Thursday, November 23, 2006
John Coltrane - Live At The Village Vanguard Again
'Live At The Village Vanguard Again' is the stub of a (lost) longer recording of a 1966 show featuring Trane, Pharoah Sanders on tenor and flute, Alice Coltrane on piano, and Jimmy Garrisson and Elvin Jones on bass and drums as usual. Oh, and Emanuel Rahim on percussion, too. What fascinates me about these late Coltrane live recordings is the raw emotion, and this record is no exception.
Without a doubt the main attraction here is the contrasting styles of Trane and Sanders, best seen on 'Naima'. To Trane, this has always been a lush ballad, expressing the deep gratitude he felt towards his ex-wife, the woman that he credited with saving him from drug addiction in the late 1950s. So he plays his heart out - I never fail to be moved by the way he plays this piece. Sanders had no such concerns though, and takes the piece somewhere much darker during his extended solo. Reflecting perhaps the darker side of Trane's emotional state in those late days, Sanders sounds almost to be in tears, his tenor audibly wailing.
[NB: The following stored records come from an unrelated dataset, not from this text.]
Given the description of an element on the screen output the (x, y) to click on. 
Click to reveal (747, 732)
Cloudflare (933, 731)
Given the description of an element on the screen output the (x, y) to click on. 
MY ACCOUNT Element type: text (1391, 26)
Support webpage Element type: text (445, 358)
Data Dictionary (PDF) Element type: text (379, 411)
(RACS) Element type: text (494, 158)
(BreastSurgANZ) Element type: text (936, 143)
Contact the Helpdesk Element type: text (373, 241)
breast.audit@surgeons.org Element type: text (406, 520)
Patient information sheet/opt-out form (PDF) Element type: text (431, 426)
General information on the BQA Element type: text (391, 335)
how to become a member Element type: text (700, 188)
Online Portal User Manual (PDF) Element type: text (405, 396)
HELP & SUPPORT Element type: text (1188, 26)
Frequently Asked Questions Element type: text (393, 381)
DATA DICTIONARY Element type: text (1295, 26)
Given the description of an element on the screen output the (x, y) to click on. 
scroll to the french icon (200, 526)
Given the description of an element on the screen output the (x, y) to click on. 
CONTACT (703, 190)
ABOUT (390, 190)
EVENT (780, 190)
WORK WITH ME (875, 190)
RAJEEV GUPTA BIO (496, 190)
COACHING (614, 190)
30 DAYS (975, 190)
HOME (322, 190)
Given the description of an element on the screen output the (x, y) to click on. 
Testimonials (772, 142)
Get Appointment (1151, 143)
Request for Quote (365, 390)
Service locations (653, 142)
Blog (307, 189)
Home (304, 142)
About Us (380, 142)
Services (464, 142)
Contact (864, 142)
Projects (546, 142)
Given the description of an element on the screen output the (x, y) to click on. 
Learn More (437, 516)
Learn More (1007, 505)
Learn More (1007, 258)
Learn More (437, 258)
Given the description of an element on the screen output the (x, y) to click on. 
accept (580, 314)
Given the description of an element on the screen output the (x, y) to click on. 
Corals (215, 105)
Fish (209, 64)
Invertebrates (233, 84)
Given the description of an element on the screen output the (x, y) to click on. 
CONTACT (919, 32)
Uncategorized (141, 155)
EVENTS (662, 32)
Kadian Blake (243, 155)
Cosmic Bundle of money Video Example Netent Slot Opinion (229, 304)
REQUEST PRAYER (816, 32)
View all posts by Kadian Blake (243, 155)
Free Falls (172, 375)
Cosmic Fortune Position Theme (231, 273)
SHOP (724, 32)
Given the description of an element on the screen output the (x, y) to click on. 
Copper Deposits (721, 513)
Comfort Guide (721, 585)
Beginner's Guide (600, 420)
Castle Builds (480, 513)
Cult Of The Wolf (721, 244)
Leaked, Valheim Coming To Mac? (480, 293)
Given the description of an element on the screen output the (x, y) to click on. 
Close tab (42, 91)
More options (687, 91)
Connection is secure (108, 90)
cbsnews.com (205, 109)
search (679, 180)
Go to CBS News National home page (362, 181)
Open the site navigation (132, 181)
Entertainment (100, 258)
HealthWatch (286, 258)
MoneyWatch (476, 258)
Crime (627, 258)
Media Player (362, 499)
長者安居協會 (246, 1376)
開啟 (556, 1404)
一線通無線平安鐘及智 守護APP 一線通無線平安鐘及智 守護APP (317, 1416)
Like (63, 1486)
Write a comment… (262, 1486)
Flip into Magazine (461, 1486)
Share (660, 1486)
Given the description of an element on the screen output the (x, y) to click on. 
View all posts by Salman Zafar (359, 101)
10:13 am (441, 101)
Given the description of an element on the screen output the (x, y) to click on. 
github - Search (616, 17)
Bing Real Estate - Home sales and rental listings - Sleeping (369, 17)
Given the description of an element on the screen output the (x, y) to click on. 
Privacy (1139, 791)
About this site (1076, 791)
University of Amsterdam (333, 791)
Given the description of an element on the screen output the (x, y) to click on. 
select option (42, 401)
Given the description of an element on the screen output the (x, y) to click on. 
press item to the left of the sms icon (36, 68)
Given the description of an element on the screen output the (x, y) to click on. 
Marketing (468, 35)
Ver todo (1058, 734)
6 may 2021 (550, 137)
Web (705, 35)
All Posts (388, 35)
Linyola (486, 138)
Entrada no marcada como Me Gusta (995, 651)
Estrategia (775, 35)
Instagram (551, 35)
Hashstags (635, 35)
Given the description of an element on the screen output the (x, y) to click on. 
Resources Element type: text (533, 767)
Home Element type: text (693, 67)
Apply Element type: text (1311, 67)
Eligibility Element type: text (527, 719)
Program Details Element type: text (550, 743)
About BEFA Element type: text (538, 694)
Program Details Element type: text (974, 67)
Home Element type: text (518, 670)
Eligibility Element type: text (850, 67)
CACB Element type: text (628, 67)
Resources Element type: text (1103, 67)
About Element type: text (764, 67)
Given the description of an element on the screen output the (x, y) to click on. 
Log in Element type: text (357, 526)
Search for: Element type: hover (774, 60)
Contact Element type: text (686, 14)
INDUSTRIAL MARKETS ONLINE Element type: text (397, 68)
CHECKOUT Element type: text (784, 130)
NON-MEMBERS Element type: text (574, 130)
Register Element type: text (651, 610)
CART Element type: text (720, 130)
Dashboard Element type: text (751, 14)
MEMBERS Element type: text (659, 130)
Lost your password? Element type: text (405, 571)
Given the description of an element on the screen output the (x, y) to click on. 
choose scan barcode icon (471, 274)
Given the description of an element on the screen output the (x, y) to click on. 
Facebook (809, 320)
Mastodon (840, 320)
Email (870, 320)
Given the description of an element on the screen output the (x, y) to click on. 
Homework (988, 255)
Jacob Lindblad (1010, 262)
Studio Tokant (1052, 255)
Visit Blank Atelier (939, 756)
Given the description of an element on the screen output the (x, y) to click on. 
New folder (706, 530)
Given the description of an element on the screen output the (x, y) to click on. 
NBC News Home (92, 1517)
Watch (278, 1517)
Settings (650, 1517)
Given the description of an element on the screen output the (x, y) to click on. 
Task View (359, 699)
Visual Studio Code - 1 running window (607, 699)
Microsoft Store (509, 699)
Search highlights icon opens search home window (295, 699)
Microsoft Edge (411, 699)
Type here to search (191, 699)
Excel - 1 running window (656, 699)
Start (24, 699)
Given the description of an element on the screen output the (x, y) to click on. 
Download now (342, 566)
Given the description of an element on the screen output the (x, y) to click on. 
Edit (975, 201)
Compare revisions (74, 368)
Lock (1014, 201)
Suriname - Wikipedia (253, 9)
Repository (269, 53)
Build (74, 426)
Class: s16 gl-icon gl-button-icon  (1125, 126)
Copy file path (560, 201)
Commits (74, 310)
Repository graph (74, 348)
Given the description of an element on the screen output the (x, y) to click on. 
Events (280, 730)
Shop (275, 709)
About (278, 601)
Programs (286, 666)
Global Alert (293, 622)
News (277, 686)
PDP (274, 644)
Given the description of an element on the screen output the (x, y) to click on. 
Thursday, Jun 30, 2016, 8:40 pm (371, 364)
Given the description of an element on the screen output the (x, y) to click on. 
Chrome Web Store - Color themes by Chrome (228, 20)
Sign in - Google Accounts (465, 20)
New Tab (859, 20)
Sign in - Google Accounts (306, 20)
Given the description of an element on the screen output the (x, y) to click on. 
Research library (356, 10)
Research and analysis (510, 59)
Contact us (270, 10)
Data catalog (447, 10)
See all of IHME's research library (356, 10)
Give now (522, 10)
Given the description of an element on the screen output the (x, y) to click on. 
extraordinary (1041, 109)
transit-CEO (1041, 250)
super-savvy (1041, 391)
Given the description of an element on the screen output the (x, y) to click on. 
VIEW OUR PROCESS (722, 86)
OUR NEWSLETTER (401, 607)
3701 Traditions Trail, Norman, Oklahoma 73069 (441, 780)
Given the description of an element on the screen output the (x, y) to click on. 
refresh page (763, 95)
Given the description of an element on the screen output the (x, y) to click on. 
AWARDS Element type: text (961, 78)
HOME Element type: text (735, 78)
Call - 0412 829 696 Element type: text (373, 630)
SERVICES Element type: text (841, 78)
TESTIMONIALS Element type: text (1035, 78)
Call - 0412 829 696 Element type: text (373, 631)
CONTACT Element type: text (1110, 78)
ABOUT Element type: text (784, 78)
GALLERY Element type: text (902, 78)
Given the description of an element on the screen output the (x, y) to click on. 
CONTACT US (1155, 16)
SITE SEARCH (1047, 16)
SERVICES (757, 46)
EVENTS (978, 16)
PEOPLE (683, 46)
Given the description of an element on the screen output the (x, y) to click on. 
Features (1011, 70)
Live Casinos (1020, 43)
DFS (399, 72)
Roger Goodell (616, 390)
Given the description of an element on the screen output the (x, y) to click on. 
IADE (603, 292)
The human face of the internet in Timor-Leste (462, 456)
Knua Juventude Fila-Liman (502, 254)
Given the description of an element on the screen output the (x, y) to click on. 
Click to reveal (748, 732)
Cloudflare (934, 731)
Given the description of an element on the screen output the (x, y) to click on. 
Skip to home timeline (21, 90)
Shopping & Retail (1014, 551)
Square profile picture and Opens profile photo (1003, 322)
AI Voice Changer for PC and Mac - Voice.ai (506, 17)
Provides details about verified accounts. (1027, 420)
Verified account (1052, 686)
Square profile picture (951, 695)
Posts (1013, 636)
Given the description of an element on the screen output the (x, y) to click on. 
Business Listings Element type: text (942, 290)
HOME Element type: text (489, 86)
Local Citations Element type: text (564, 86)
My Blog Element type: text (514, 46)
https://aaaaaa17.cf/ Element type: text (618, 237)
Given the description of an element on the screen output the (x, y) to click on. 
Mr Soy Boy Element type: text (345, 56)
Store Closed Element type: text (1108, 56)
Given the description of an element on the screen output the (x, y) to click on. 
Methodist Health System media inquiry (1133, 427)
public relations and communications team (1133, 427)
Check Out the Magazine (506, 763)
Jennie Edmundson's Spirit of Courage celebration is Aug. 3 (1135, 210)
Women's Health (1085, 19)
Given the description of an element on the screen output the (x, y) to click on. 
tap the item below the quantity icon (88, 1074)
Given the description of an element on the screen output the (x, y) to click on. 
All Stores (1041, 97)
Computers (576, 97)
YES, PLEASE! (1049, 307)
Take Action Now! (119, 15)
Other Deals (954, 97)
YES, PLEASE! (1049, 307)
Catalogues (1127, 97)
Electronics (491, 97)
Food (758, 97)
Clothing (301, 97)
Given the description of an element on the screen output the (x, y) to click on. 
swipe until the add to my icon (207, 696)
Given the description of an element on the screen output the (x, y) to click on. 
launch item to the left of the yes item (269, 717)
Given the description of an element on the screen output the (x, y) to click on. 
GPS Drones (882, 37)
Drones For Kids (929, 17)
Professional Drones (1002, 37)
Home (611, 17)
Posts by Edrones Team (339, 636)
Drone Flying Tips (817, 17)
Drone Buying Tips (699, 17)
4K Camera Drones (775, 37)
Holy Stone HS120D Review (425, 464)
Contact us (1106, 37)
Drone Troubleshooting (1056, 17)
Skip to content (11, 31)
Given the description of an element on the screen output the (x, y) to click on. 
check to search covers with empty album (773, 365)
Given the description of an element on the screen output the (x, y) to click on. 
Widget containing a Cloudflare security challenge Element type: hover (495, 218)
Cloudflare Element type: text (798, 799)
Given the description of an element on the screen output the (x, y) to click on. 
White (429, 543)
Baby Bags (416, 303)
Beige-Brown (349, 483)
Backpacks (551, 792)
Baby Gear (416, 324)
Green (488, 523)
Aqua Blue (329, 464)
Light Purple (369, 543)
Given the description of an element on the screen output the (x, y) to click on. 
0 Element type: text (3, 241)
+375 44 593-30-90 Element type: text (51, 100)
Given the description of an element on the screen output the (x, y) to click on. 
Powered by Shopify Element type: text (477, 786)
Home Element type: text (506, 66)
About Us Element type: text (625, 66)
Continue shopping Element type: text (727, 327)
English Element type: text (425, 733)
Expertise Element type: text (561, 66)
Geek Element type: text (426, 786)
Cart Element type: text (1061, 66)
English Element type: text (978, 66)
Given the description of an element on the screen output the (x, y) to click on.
Sanders clearly felt very much in debt to Trane (as did many of his generation) and went on to show his gratitude with a fine reading of 'Naima' in the 1980s (on his LP 'Africa', on Timeless records).
Next up is 6 minutes of Garrisson playing solo as the introduction to a surprising version of 'My Favourite Things'. One associates late period Trane with the free-noise assaults of 'Ascension' and 'Om' but this piece opens with a funky Garrisson backing up a sweetly melodic Trane on soprano. Things soon take a turn for the bizarre as Trane gets further out, but the band never lose the plot, there is always a rhythmic thread. Sanders is effective on flute, adding texture and colour behind the soaring Coltrane.
Alice Coltrane was well in the band by this time, but she was still developing as a player at this time and often sounds like she's in another band, her clumsy block chords no match for the virtuosity going on right next to her on stage. Better was to come from her, and soon - see her gutsy piano playing on 'Gospel Trane' from her LP 'A Monastic Trio' for example.